First, I will be exposing these functions to the C frontend. This will be done through two intrinsic functions:

_Bool __ESBMC_forall(void*, _Bool);
_Bool __ESBMC_exists(void*, _Bool);

This is just a matter of adding the declaration at clang_c_language.cpp

Note: if the language that you are going to use has support for these operators then you just convert them directly. No need to create an intrinsic.

In builtin_functions.cpp we can hijack these functions and convert them into the expression. Note that there are two files with that name: at goto (for static replacement) or symex (for “dynamic” replacement). For quantifiers, I want to replace them at the goto level.
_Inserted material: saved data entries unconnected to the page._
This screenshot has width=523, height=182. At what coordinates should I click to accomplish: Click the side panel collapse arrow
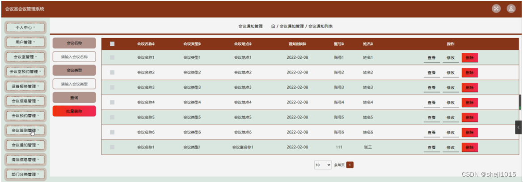[519, 127]
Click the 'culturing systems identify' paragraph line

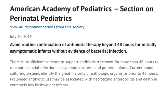coord(84,73)
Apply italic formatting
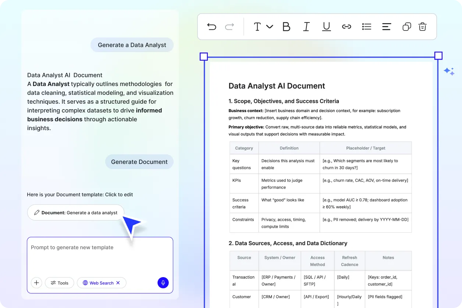 point(306,26)
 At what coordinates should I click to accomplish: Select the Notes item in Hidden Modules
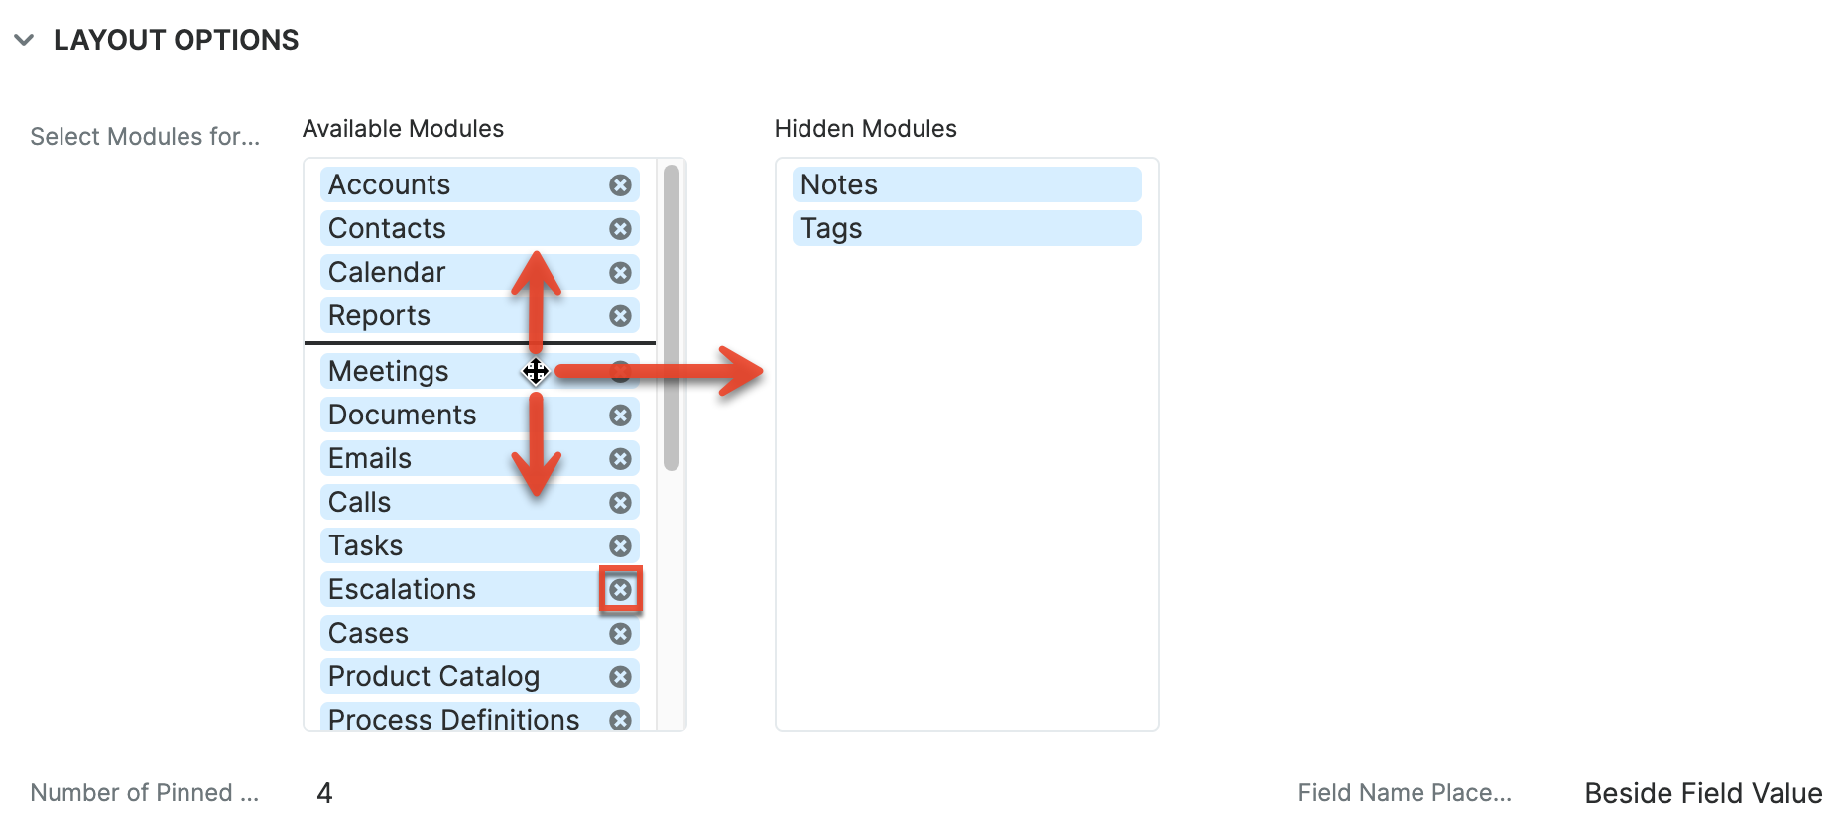pyautogui.click(x=966, y=185)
Of course… we can’t generate anything yet. I suggest making them return nondet for now.

// Quantifiers
  if (base_name == "__ESBMC_forall" || base_name == "__ESBMC_exists")
  {
    // make it a side effect if there is an LHS
    if (lhs.is_nil())
      return;

    exprt rhs = side_effect_expr_nondett(lhs.type());
    rhs.location() = function.location();

    code_assignt assignment(lhs, rhs);
    assignment.location() = function.location();
    copy(assignment, ASSIGN, dest);
    return;
  }

Irep1

Next step is to create the expression at irep1 level. This is very simple as irep1 is pretty much a JSON

    exprt rhs = exprt("forall", typet("bool"));
    rhs.copy_to_operands(arguments[0]);
    rhs.copy_to_operands(arguments[1]);

That’s all. Running a program now should result in issues at migrate.

Irep2

Before solving the migration issue, we need to create the expression at irep2. Irep2 relies on lots of metaprogramming to generate the expressions in a sane way. A custom LSP for esbmc project might be great to sort this out! Adding new expressions/types is not a well documented process and the sideffects are not well known.

The first step is to add the expression into #define ESBMC_LIST_OF_EXPRS on irep2.h file. Please note that you must put in the last position! This is needed because expr_names[] on irep2_expr.h will assume the same ordering, add the name of the expression into the array. The next steps consists in defining the contents and the methods of the expression. This is done at irep2_expr.h file. Before:

BOOST_PP_LIST_CONS(extract,
BOOST_PP_LIST_NIL)

After:

BOOST_PP_LIST_CONS(extract,
BOOST_PP_LIST_CONS(forall,
BOOST_PP_LIST_NIL)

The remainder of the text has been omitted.